Over one-third of survey respondents (38%) indicated they experienced a failure with SSD, and of those, 23% lost data. Relatedly, SSD recoveries at Kroll Ontrack have become a larger percentage of the full mix of media types on which data recovery is performed.

Pederson added: “While adoption of SSD is up and failure rates between SSD and HDD are consistent, the types of failure are generally different. With HDDs, a bad motor or scratch in the platter can cause failure. Because there are no moving parts in SSDs, general electric failure or wear leveling failure are more common.  When failure leads to data loss, it’s not uncommon for IT admins and consumers to utilize data recovery software to attempt recovery, as demonstrated by nearly three-quarters of respondents who took that approach.”

As SSD technology proliferates, there is a burgeoning market for other advanced storage technologies like solid state hybrid disk, helium drives and HAMR HDDs. In all cases, use of these advanced storage technologies is up slightly from last year’s survey: SSHD and helium drives grew two percentage points and respondents indicate integration of HAMR HDDs into their enterprise. (Note that HAMR HDDs were not measured in the 2015 SSD survey.) Global adoption of SSHD stands at nearly a quarter of all users (23%), helium drives at 3% and HAMR HDDs at 2%.
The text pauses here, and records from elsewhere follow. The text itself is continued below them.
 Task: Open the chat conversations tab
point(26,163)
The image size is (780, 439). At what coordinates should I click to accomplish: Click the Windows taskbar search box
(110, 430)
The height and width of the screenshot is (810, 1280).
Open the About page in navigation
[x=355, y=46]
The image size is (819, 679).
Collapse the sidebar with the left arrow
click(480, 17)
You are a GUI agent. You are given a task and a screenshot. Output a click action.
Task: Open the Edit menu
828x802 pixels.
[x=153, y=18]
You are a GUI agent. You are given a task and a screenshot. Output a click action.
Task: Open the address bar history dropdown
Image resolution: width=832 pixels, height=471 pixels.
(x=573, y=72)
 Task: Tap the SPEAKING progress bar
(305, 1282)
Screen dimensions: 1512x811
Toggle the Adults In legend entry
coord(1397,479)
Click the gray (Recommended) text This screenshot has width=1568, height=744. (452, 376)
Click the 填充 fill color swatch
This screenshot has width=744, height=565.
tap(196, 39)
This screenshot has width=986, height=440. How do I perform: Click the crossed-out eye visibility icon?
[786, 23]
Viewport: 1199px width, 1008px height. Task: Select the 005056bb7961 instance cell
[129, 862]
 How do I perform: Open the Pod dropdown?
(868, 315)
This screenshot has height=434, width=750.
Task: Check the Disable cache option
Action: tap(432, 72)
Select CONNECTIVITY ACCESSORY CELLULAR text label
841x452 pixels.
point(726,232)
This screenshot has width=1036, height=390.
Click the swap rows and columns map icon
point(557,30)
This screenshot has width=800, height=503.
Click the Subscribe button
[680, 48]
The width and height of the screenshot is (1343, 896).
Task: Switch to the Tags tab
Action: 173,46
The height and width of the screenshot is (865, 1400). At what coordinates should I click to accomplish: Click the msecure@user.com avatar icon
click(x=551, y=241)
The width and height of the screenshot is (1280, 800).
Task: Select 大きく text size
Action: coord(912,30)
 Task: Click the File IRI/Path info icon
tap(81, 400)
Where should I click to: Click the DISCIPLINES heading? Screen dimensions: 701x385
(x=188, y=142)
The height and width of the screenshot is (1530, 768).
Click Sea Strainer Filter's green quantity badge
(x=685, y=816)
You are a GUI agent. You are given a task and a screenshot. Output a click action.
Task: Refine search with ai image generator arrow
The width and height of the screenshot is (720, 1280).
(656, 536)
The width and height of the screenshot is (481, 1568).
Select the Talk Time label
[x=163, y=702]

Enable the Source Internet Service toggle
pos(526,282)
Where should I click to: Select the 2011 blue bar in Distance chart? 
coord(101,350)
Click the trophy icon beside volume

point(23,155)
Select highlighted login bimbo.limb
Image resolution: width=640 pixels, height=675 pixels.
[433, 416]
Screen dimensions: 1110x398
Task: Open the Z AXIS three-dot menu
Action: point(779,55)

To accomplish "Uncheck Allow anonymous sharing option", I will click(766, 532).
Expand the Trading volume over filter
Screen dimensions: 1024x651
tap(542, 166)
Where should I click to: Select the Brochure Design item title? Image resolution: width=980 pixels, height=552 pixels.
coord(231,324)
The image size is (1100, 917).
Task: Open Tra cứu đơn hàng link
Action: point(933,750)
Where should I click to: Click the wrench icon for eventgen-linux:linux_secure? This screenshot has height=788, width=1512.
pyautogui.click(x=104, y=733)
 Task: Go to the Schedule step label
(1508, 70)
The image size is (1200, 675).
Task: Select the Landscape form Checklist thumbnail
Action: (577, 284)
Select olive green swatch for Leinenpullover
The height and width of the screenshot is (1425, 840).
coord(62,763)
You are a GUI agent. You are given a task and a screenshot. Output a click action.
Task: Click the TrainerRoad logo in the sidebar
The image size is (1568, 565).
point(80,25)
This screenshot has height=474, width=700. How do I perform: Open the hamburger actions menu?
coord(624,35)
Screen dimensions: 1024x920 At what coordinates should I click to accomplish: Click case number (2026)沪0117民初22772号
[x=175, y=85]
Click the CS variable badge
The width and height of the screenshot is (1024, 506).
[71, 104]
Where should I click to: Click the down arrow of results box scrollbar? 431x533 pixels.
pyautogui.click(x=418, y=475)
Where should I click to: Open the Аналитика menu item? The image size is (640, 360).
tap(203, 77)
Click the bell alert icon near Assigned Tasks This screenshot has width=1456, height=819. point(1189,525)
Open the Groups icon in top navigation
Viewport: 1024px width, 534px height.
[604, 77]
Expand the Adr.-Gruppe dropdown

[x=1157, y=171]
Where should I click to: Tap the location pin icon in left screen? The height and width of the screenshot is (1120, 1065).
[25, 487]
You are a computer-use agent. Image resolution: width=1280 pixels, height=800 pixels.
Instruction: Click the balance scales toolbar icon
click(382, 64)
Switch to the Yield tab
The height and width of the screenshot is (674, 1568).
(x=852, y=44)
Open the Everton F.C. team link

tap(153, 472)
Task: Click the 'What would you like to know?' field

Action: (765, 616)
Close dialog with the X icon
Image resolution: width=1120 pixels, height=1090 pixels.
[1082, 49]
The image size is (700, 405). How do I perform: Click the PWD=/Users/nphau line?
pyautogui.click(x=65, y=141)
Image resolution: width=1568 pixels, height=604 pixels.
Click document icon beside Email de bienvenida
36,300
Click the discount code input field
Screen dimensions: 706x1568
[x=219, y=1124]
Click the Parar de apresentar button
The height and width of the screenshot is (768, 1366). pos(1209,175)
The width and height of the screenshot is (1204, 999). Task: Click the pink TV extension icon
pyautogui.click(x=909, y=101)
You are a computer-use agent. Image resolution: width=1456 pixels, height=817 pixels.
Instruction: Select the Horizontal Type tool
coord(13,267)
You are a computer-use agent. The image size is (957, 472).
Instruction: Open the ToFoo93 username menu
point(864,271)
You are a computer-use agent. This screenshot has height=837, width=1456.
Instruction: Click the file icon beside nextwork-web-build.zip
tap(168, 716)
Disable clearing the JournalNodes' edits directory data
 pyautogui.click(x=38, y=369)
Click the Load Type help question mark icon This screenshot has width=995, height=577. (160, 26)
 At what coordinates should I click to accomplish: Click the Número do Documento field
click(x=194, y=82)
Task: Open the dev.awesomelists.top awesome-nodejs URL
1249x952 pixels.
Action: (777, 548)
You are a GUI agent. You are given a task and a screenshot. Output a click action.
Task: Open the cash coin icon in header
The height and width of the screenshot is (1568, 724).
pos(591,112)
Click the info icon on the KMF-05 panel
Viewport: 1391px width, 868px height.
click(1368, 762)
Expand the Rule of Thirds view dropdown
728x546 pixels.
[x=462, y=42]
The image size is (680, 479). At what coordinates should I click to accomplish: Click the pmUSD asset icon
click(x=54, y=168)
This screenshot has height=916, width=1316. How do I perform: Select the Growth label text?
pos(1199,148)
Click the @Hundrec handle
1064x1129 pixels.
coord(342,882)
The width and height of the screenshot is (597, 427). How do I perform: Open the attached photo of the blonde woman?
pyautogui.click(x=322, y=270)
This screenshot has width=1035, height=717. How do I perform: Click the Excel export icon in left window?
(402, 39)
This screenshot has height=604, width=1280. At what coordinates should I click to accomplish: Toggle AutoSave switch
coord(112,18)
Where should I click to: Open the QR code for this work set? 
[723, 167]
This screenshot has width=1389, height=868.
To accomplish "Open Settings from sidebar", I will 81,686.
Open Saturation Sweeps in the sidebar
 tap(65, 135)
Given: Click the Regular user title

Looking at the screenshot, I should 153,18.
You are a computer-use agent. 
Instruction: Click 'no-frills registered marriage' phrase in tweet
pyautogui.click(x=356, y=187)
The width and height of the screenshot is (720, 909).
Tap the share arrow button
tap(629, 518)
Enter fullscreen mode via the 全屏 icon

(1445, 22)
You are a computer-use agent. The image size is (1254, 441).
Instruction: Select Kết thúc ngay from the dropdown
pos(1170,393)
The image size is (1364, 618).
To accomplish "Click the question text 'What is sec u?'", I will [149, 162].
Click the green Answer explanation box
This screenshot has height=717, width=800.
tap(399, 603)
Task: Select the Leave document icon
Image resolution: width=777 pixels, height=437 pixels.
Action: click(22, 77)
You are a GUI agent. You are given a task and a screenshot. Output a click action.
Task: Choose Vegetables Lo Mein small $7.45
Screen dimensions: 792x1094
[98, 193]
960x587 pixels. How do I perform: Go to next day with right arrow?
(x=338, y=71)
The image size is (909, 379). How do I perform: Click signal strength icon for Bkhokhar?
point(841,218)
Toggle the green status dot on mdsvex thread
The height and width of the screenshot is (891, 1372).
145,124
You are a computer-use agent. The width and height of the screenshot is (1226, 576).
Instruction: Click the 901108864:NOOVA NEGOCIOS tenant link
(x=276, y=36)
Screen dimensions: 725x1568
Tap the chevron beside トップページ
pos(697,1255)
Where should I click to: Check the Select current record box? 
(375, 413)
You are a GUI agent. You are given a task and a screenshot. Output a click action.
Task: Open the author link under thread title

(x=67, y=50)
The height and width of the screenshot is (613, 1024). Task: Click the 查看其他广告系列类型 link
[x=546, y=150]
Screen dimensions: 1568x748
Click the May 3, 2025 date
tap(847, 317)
Advanced storage technologies are certainly expanding at the enterprise, but SSD growth continues to dominate the current market,” said Todd Johnson, VP, data and storage technologies, Kroll Ontrack. “In fact, 80% of survey respondents indicated SSD use in laptops and mobile devices, nearly two-thirds in desktops, and 23% in servers. Only 5% do not currently leverage SSD technology in some capacity, with over half citing cost as the most common barrier. Given the known performance benefits and decreasing costs, we expect continued rise in adoption.”

Typical Causes for SSD Data Loss for Kroll
Unlike HDDs, SSDs store data in flash memory chips. Data loss can occur with SSD storage devices due to physical damage to the flash chips and how data is logically stored on them. Here are some common failure types with SSD drives:

  • Electronic component failure
  • Controller chip failure
  • Flash cell degradation from natural use
  • Power surges or failures
  • Damage to printed circuit boards
  • Damage to connectors
  • Data corruption after firmware updates
  • Additionally, SSD storage devices are not immune from traditional data loss events such as human error, computer viruses, natural disasters, and software/program corruption.

(1) May 2016 email survey of 1,849 Kroll Ontrack data recovery customers across North America, Europe and AsiaPac.